--- Task inputs ---

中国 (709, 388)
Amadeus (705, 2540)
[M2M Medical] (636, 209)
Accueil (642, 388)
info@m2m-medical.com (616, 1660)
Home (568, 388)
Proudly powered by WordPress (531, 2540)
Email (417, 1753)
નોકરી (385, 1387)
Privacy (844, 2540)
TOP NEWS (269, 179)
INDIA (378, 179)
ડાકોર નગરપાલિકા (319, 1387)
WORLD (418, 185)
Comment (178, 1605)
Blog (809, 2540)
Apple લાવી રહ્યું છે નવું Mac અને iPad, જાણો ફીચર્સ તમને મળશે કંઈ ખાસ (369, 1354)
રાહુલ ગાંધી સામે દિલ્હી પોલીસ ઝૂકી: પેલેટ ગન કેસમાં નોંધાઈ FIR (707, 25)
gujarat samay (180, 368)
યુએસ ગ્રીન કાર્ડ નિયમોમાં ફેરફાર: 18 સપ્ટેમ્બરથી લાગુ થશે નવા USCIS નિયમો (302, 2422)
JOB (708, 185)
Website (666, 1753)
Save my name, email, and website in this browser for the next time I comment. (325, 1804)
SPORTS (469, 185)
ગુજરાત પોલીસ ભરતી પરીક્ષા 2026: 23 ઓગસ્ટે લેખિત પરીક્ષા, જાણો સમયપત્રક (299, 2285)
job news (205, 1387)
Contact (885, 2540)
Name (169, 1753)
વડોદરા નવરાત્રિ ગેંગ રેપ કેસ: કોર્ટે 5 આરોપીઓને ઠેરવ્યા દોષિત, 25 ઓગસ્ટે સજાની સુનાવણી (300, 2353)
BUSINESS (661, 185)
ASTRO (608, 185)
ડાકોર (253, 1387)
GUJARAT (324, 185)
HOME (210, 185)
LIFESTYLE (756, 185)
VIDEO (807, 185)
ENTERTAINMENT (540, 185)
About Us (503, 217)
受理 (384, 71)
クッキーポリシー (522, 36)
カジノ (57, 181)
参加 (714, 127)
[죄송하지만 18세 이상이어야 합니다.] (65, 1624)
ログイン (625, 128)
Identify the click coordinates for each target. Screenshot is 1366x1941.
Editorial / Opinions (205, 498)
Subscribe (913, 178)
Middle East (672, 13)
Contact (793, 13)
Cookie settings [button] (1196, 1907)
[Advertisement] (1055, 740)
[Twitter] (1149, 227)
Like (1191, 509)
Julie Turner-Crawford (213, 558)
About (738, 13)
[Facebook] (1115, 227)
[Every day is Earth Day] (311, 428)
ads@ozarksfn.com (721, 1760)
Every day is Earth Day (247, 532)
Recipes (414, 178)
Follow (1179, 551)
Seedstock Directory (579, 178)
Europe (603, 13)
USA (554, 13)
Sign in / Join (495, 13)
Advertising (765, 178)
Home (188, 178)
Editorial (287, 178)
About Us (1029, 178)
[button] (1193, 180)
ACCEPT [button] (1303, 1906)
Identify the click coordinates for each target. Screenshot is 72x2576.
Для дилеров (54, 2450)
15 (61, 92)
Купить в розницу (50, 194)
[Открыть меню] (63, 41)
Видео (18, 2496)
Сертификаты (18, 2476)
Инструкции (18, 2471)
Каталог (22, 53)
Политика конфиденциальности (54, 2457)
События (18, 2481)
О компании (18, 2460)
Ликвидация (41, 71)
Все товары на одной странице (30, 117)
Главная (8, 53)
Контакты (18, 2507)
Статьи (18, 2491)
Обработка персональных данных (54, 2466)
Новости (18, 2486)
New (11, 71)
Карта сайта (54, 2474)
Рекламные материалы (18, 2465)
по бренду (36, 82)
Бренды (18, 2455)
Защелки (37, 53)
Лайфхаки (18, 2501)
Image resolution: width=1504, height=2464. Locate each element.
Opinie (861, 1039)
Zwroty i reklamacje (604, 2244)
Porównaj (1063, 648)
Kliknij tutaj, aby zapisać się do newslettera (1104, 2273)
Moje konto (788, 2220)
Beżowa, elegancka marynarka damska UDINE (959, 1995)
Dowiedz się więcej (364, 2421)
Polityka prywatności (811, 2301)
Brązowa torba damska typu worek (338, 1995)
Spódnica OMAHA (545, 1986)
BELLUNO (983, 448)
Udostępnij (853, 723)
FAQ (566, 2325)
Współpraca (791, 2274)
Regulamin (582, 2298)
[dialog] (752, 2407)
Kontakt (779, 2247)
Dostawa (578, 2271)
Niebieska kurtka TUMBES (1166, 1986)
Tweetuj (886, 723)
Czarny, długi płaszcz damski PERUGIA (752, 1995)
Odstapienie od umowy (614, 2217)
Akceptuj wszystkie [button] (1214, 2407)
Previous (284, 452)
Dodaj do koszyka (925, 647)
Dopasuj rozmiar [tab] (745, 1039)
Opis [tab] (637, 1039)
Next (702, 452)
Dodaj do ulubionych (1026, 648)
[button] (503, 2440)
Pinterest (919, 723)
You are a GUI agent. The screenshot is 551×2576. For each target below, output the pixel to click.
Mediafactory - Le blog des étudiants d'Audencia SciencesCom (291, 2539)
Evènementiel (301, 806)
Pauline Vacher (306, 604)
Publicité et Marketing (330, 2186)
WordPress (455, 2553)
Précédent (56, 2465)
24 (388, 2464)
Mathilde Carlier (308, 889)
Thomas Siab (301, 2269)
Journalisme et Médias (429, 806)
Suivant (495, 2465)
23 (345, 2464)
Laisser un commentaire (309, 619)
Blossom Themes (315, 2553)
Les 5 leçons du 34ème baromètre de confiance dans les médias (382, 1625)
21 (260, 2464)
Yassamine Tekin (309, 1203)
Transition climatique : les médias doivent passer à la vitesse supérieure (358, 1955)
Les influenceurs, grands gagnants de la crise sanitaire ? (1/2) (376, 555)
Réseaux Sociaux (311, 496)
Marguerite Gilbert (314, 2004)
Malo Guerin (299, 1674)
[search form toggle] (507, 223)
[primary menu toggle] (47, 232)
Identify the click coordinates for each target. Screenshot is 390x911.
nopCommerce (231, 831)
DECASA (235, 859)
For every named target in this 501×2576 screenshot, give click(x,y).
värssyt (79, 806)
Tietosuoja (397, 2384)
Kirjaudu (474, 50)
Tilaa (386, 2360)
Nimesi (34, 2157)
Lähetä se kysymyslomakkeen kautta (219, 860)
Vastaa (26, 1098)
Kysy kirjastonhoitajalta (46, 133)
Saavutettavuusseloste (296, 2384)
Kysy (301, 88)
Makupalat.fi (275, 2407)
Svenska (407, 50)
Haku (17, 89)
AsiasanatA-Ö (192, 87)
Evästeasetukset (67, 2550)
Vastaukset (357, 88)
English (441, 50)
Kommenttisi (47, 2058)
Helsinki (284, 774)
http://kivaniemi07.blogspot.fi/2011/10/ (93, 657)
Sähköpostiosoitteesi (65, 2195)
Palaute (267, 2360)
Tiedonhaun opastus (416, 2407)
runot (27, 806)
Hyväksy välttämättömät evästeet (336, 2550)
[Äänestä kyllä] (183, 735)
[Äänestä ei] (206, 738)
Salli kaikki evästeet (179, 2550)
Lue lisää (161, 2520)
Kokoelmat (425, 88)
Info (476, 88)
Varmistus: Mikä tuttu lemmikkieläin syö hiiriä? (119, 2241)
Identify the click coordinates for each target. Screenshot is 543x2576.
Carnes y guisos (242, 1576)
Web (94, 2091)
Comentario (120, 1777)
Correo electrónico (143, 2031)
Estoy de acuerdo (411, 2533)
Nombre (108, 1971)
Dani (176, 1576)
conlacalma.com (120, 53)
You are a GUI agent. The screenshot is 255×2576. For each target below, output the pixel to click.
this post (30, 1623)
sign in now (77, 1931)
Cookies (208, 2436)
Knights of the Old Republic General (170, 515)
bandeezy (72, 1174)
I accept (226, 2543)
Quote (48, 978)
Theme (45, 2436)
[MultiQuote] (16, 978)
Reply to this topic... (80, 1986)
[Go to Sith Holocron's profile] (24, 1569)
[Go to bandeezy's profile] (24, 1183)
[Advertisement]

---

*Task instructions:*
For the word "button", find all matching lines in the entries above and copy them out.

*Output below:*
Cookie settings [button] (1196, 1907)
[button] (1193, 180)
ACCEPT [button] (1303, 1906)
Akceptuj wszystkie [button] (1214, 2407)
[button] (503, 2440)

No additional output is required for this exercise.